Understanding MultiModal LLMs
below are the highlights of my understanding of the article which can hopefully help build a better intuition into these kinds of models.
Common approaches to building multimodal LLMs
1. Unified embedding decoder architecture
- Convert images into tokens that look like text tokens. Everything goes into a single LLM decoder.
- So images -> vision encoder -> projection -> [visual tokens]. Then we feed [visual tokens] and [text tokens] into llm decoder.
- [visual tokens] and [text tokens] go into the same self-attention layers.

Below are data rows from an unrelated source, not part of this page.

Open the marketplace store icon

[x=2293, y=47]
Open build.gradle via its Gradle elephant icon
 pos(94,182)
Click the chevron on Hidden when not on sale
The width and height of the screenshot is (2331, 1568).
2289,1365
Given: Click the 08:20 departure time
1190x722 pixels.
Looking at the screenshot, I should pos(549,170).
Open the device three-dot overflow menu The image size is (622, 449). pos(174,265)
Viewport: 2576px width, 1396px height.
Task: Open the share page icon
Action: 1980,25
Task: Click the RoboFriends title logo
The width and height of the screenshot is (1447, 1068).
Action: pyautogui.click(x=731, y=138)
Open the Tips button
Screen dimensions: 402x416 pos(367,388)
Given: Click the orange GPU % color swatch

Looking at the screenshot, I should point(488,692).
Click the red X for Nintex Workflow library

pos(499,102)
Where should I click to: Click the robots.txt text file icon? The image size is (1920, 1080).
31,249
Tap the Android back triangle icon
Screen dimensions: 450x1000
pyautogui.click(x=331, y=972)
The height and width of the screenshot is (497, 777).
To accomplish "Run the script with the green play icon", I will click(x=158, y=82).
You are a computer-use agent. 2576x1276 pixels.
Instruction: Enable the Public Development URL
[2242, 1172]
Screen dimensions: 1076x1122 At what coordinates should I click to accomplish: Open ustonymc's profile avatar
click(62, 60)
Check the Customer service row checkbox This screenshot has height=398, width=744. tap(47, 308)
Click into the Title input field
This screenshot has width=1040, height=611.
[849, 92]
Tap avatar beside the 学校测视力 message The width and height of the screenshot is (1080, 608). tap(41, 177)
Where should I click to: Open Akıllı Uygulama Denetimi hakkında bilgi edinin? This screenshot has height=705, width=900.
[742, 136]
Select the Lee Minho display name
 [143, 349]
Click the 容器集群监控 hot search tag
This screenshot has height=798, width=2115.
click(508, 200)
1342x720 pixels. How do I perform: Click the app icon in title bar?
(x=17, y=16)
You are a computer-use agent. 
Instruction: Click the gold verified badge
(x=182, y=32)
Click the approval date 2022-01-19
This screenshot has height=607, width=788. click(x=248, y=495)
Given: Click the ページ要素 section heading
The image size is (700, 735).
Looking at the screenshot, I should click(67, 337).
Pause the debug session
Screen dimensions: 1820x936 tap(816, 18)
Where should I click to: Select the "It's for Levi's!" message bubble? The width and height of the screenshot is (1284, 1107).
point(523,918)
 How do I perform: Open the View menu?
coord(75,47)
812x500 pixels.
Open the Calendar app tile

- examples LLaVA, Qwen-VL, PalM-E.
- fine-tuning is fairly straightfoward since the standard llm remains unchanged.
- llm’s self attention now needs to handle both language and the cross-modal reasoning in the same layers. Visual tokens use up our context length so that might not be best in some cases.
- How does this tie into our work? The image encoder is usually a pre-trained vision transformer like CLIP or OpenCLIP.
- Molmo models use and off-the-shelf vision transformer (CLIP) and a projector that aligns image features to the language model. They update all paramters in a single approach instead of using multi-stage training.
2. Cross-modality attention architecture
- Main idea is to keep vision and language in separate pipelines. Then we add cross-attention layers where we can get cross attention across the visual and text features.
- llm needs extra layers to handle the cross-attention.
- Flamingo, Emu, BLIP-2.
- LLama family of models use cross-attention based approach. They include video and speech as other modalities as well actually.